#### [PAGE EXCERPT]
• • • •

In 2017–18 the department’s corporate governance agenda ensured a more agile, responsive and accountable organisation better able to deliver the Australian Government’s international policy priorities.

Portfolio and whole-of-government coordination

Whole-of-government engagement is vital to the successful implementation of the White Paper. The department’s executive has ensured the White Paper is the main frame of reference for the government’s international engagement. Immediately after the White Paper launch, the Secretary led a forum attended by more than 500 people from across the APS to discuss the White Paper policy framework. The Secretary and members of the executive meet regularly with their portfolio and other government agency counterparts to support cohesive responses to current and emerging policy matters. The department chairs the high-level inter-agency White Paper Board, responsible for overseeing White Paper implementation and reporting regularly to ministers on progress.

Senior management committees and their roles

The department’s key corporate governance committees are:

The Departmental Executive—comprising the Secretary, Deputy Secretaries and other senior officers—is the department’s primary governance body. It meets regularly to make decisions about strategic policy and resource allocation in the department, sets priorities, promotes an ethical leadership and organisational culture and monitors the performance of overseas posts, departmental divisions and state/territory offices.

The Audit and Risk Committee provides independent assurance and advice to the Secretary on risk management and fraud control, internal control and compliance frameworks and external accountability responsibilities. It has three departmental members and four independent external members. Other designated departmental officers and representatives from the Australian National Audit Office attend as observers. In 2018 the department appointed its first independent chair.

The Ethics Committee oversees and makes recommendations on the department’s conduct and ethics policies and promotes high standards of probity, professionalism, accountability and conduct.

The Workplace Relations Committee, with its elected staff, union and management representatives, is our principal forum for consulting staff about conditions, and exchanging views on the workforce.

The Indigenous Taskforce shapes the department’s strategic policy on Indigenous matters and provides a forum for the Indigenous Employees Network to influence policy priorities. It monitored the implementation of the Indigenous Recruitment and Career Development Strategy and Indigenous Peoples Strategy.

• • • •

#### [SOURCE DATA]

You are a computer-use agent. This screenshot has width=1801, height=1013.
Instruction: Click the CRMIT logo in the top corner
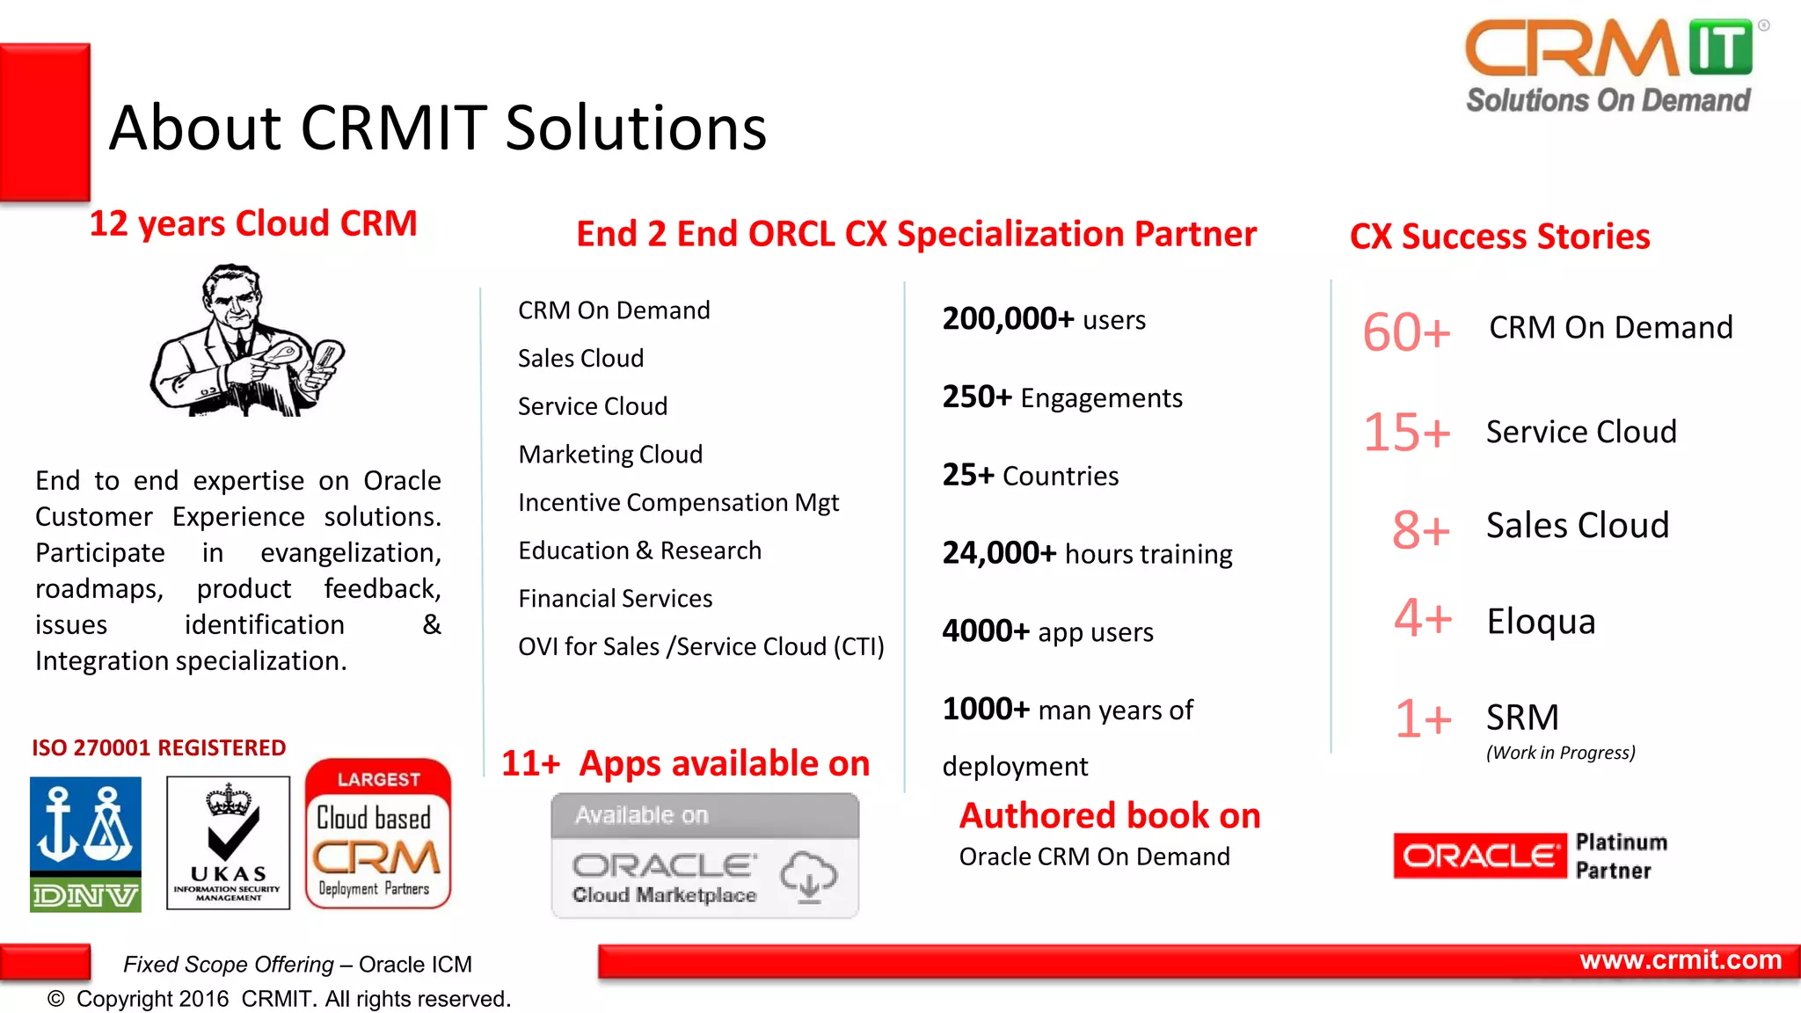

• • • •

#### [EXERCISES]
[1] According to the governance excerpt, how many independent external members sit on the Audit and Risk Committee?
[2] Pick up the text on the department's corporate governance after its last sentence and keep it going.

#### [OUTPUTS IN ORDER]
[1] Four.

[2]
The Aid Governance Board was established in December, replacing the Aid Investment Committee and the Development Policy Committee. It provides policy advice and risk and performance oversight, supporting the Secretary, the Departmental Executive and PGPA delegates on country, regional or multilateral aid program decisions. The Board also assesses high risk and high value investments for alignment with bilateral, regional and multilateral priorities, development impact and value for money.

The ICT Steering Committee, in consultation with business areas, sets the strategic direction for ICT services across the department and evaluates progress against the strategy.

The Departmental Security Committee considers key security risks and mitigations and makes decisions regarding residual risks across the network.

Internal audit

The department’s Internal Audit Branch, under the direction of the Chief Auditor, focused on improving the quality, accountability, efficiency and effectiveness of the functions and processes used to develop and implement foreign, trade and investment, and development policy.

Office of Development Effectiveness

The department’s Office of Development Effectiveness (ODE) monitors the quality and assesses the impact of the Australian aid program and is overseen by the Independent Evaluation Committee (see p.143). An assessment of the ODE’s activities and performance is provided in the section on delivering an innovative aid program (p. 55).

Risk governance

The Departmental Executive agreed a new critical risk list that captures key risks with a direct impact on our core strategic and corporate goals. This includes staff capability, cybersecurity, aid governance and the safety and security of staff, as well as strategic risks in the trade, aid and foreign policy areas. It identifies specific, appropriate controls and proposed treatments and is updated every six months.

Countering fraud

Consistent with previous years, the department has maintained appropriate fraud prevention, detection, investigation, reporting and data collection procedures. We have a policy of zero tolerance towards fraudulent and corrupt activity or behaviour by staff and external parties that receive Australian Government funds, including through the Australian aid program.

The department’s Fraud Control and Anti-Corruption Plan sets out the arrangements for the management of fraud and corruption risks in accordance with the Commonwealth Fraud Control Framework 2014. It provides policies, tools and guidance on how to prevent, detect and respond to fraud and corruption risks faced by the department. The department enhances fraud awareness among staff and its funding recipients through various mechanisms, including a fraud e-learning module.

The department periodically reviews its fraud control arrangements to take into account changes in its operating environment. We undertook a new Fraud Risk Assessment in 2017–18 and will release a new Fraud Control Plan in 2018–19.

Business continuity planning

The department continued to refine its business continuity planning, to ensure the availability of essential business services during and after a major disruption to key organisational capabilities. All posts and state and territory offices have up-to-date individual business continuity plans (BCP), which are reviewed regularly to ensure their effectiveness.

We held two desktop exercises to test and validate the Canberra BCP, in November and May. The November exercise tested our response to a cyber-intrusion while the May exercise tested the continuity response to a large-scale security incident, with both cyber and physical security aspects.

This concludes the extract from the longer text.